Alabama prepares for Notre Dame at Barry University, a small school without a football team but a rich college football history.
(Photo: Robert Mayer, USA TODAY Sports)
(USA TODAY) One school in Florida has served as the home base for Super Bowl-winning quarterbacks, Hall of Fame coaches, Heisman Trophy winners and national champions, and no, it's not one of the big three of Miami (Fla.), Florida or Florida State.
It's tiny Barry University, a Catholic international university in Miami Shores, about seven miles north from downtown Miami - a school that doesn't even field a football team.

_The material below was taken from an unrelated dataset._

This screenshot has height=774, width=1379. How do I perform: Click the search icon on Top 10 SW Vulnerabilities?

What Barry does have is 12 teams competing at the Division II level, and none bigger than the men's and women's soccer teams. Barry soccer - the women's team has won three national championships - trains at Buccaneer Field, a state-of-the-art facility with two fields, a two-story press box and, as the school notes, a playing surface composed of well-groomed Bermuda grass.

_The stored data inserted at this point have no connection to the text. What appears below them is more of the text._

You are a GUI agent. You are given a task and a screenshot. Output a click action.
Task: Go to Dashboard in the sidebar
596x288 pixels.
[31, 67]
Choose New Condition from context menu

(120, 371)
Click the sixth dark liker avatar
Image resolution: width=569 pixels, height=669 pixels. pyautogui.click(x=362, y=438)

For the last 18 years, Buccaneer Field has been the practice facility for one of the two teams participating in the Orange Bowl; this January, for the second time, Barry will also serve as the facility for one of the teams playing in the BCS National Championship Game. For a brief time, there may not be another field in college football with such a rich tradition and varied history.

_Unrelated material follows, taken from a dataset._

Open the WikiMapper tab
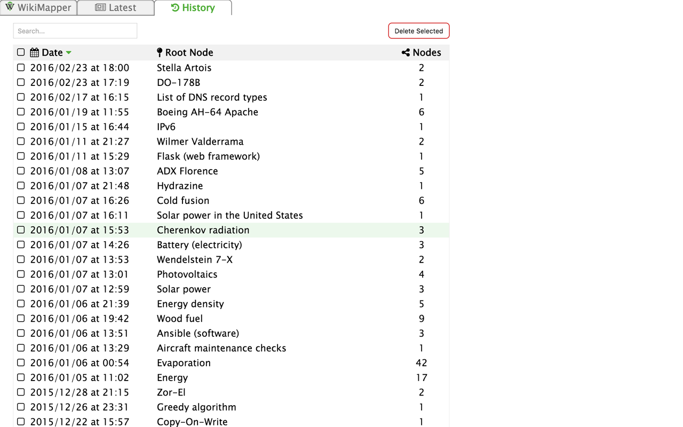This screenshot has height=427, width=683. [x=38, y=7]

Barry has seen a parade of legendary coaches, players and teams over the years, beginning with Notre Dame and Florida State in 1996. The coaches who have led teams through practices on Buccaneer Field include Lou Holtz, Frank Beamer, Phil Fulmer, Lloyd Carr, Bob Stoops, Bobby Bowden, Joe Paterno, Brian Kelly and Jim Harbaugh.
For this year's national championship game, Barry will house Nick Saban and Alabama. In late December, Barry was the practice site for quarterback Jordan Lynch and Northern Illinois, which would go on to lose to Florida State in the Orange Bowl on Jan. 1.
The list of players who have practiced at Buccaneer Field reads like a who's who of college and NFL elite. Just at quarterback, the list includes Peyton Manning, Donovan McNabb, Tom Brady, Jason White, Sam Bradford and Andrew Luck. This week, Buccaneer Field has been graced by Alabama's A.J. McCarron.
A brief list of the programs to call Barry home: Alabama, Oklahoma, Penn State, Florida State, Michigan, Tennessee and Notre Dame. The Crimson Tide are the second SEC team to practice at the school, joining Tennessee in 1997. By conference breakdown, Buccaneer Field has hosted five teams from the Big East, four from the Big 12 and Big 10, two from the SEC and ACC and one apiece from the PAC 12, MAC and independents.
Now, is Barry some sort of good-luck charm for teams participating in either the Orange Bowl or the national championship game? Twenty teams have stepped onto Buccaneer Field; eight have gone to win their bowl game. Barry's teams went 2-6 from 1996-2003, though one of those wins was Oklahoma's national title-winning victory over Florida State in 2001.
Barry has been good to teams over the last eight years, however, as teams that have practiced at the school are 6-3 since 2006. Alabama will focus on one fact: Barry's teams are 1-2 in games that decided the national championship - Oklahoma lost to Florida in 2009 and USC in 2005 after beating the Seminoles 12 years ago.
Come Jan. 7, after Alabama concludes its final practice and enters Sun Life Stadium, Barry will quietly convert Buccaneer Field back into a soccer facility and enter its normal routine. In 12 months, the school will again paint on the white lines and host one of the nation's best teams.
It's quite a college football legacy for a tiny university without, you know, a college football team.